- Task details -
Quote the items below word for word, beginning at the line that contains "You are a computer-use" and continuing through the final item, both included. Omit the pictures from your answer.
◆ ◆ ◆
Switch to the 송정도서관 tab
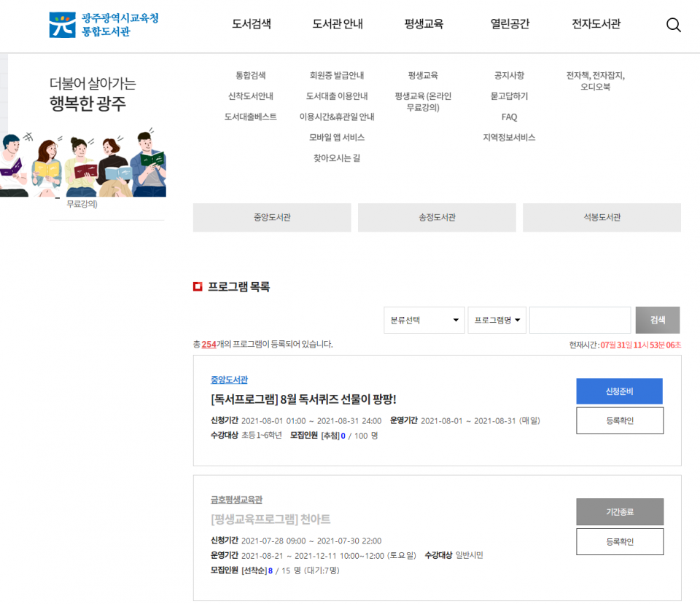The height and width of the screenshot is (604, 700). coord(437,218)
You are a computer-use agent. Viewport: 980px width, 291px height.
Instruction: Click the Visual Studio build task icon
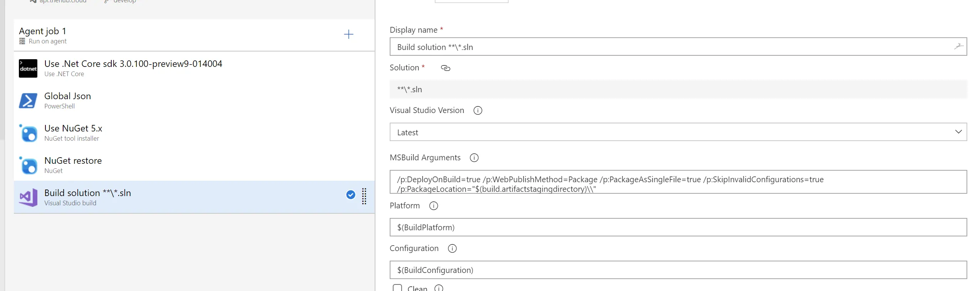pyautogui.click(x=28, y=198)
◆ ◆ ◆
- The response -
You are a computer-use agent. Viewport: 980px width, 291px height.
Instruction: Click the Visual Studio build task icon
pyautogui.click(x=28, y=198)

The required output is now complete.